The Associates is an American sitcom television series that aired on ABC from September 23, 1979 to April 17, 1980. Based on the novel of the same name by John Jay Osborn Jr., the series stars Wilfrid Hyde-White, Martin Short, Alley Mills, Joe Regalbuto, Shelley Smith, and Tim Thomerson. Despite being cancelled after nine of its thirteen episodes aired, it was nominated for two Golden Globe Awards and two Primetime Emmy Awards.

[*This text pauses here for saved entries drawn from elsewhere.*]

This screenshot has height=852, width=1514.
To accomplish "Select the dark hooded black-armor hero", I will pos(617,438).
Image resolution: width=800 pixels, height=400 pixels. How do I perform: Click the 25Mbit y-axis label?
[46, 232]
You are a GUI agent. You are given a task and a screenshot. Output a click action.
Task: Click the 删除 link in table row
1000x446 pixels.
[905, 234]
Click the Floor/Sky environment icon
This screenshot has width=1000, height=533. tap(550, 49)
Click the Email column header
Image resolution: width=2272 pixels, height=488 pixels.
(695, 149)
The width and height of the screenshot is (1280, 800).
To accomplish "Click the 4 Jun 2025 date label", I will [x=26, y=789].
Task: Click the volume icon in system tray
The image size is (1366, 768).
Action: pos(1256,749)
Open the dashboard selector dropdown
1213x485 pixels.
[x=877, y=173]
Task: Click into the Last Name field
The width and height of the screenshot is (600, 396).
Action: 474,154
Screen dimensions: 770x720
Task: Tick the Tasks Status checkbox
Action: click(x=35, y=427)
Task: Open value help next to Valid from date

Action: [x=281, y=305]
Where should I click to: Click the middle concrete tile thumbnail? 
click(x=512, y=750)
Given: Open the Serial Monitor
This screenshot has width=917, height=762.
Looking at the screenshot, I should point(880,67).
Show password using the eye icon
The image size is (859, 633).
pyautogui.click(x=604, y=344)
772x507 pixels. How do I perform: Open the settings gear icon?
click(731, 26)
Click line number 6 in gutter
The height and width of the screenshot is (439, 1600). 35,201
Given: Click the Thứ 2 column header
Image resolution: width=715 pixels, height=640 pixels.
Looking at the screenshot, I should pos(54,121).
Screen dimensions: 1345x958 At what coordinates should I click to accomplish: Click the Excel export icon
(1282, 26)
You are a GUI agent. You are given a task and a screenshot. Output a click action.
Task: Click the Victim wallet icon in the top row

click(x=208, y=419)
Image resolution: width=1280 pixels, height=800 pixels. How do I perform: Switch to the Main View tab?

The Associates, from the producers of Taxi, was critically acclaimed in the fall of 1979. But, ABC-TV fell from its ratings perch that fall when they moved their schedule around. Mork & Mindy was moved to Sunday night to challenge CBS's 
most established night of the week. The Associates was scheduled to follow Mork as a promising new comedy series. Mork, however, was crushed by CBS's Archie Bunker's Place. ABC moved Mork back to Thursday, but it would never recover its ratings glory. One Day at a Time was the direct competition to The Associates. Meanwhile, The Associates was not given another chance and was canned by the network. The press heavily criticized ABC for not giving the show a chance in another time slot.

Synopsis
The show was the first bonafide starring vehicle for Short and centered on a small group of young novice lawyers who worked at a Wall Street law firm.  One of the creators of the series was John Jay Osborn, Jr., author of The Paper Chase. Episode seven featured guest star John Houseman reprising his role as Professor Kingsfield.

Cast
 Martin Short as Tucker Kerwin
 Joe Regalbuto as Eliot Streeter
 Tim Thomerson as Johnny Danko
 Alley Mills as Leslie Dunn
 Shelley Smith as Sara James
 Wilfrid Hyde-White as Emerson Marshall

Episodes

Syndication
The series had a complete run on BBC Two in the UK in 1982. The series was rerun on A&E in 1988, followed by runs on Comedy Central and TV Land in the 1990s.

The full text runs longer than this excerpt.